*WHAT NEEDS TO BE DONE*
Write out nothing but the lines from the one containing "The image size is (1080, 660)." through the last line below, both included, and without the pictures.

Dataset entries:
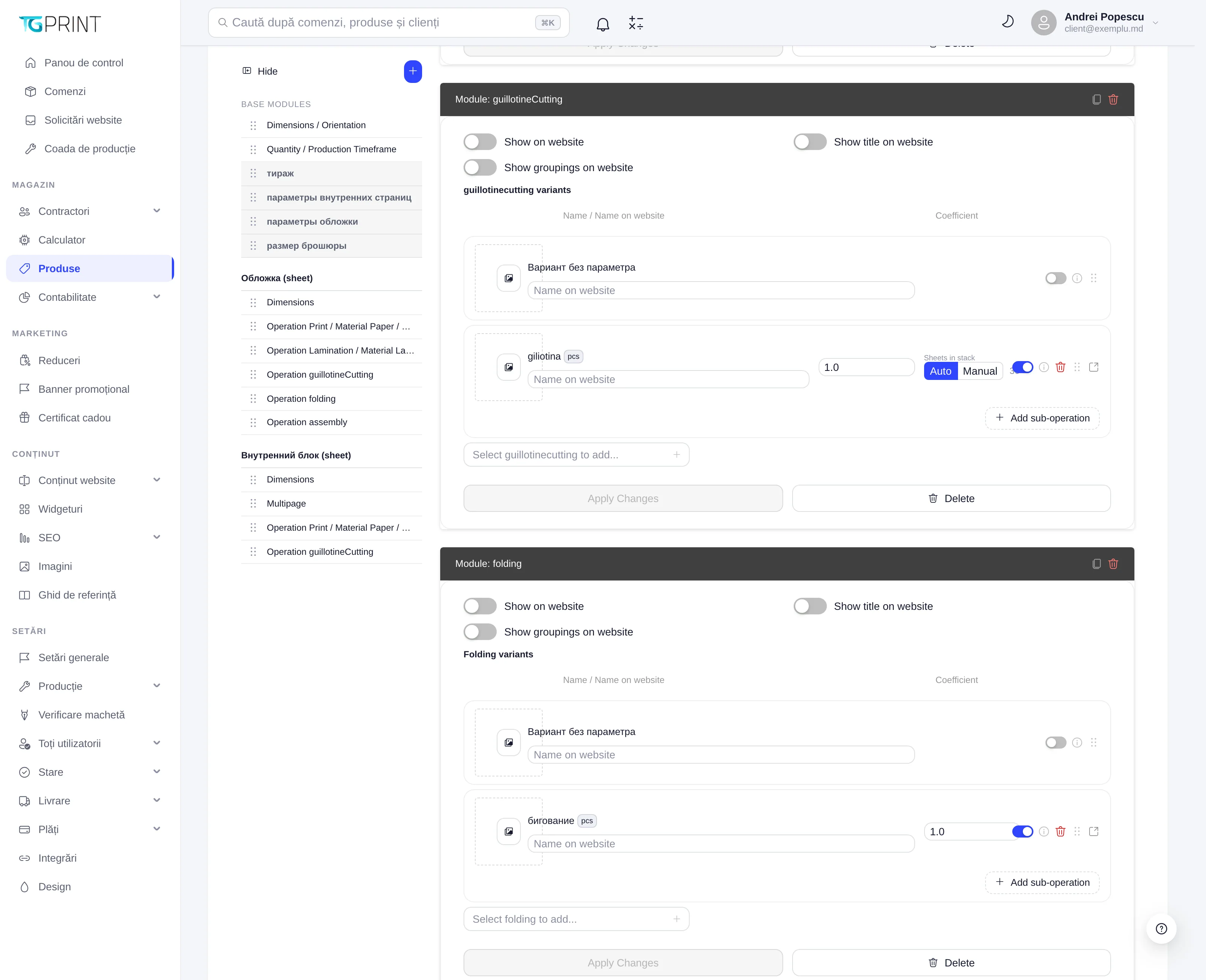This screenshot has height=980, width=1206.
Task: Select Manual sheets in stack option
Action: (x=980, y=371)
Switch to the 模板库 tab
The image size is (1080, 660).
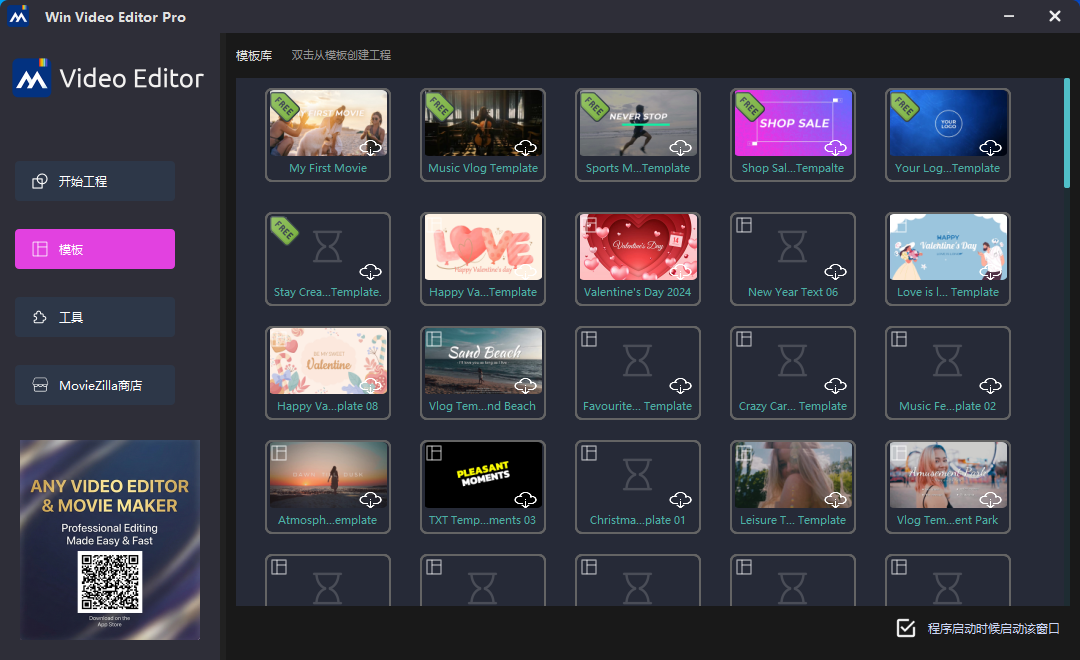tap(253, 55)
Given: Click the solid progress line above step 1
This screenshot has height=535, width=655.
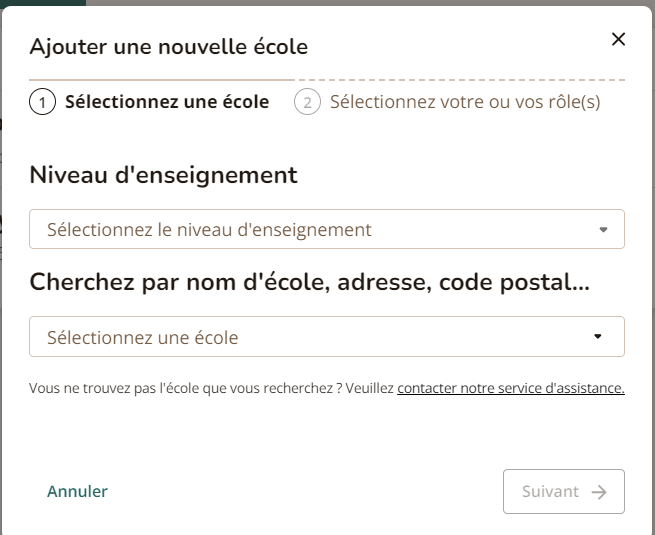Looking at the screenshot, I should point(162,79).
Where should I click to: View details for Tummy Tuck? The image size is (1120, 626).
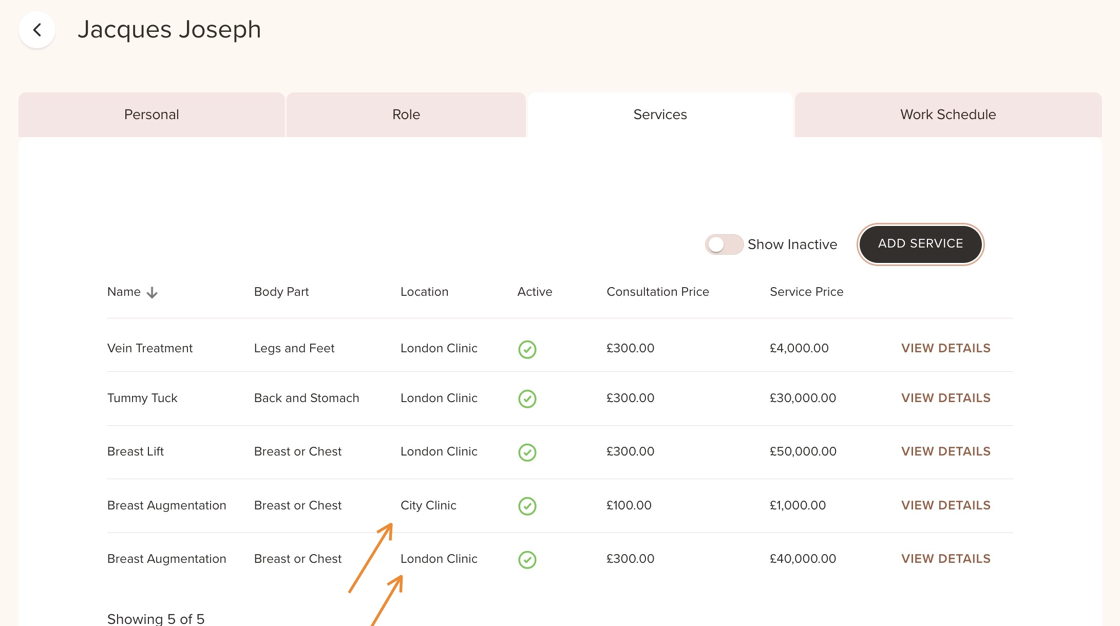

*TASK OUTPUT*
The image size is (1080, 660).
tap(253, 55)
Given: Click the solid progress line above step 1
This screenshot has height=535, width=655.
Looking at the screenshot, I should point(162,79).
Where should I click to: View details for Tummy Tuck? The image size is (1120, 626).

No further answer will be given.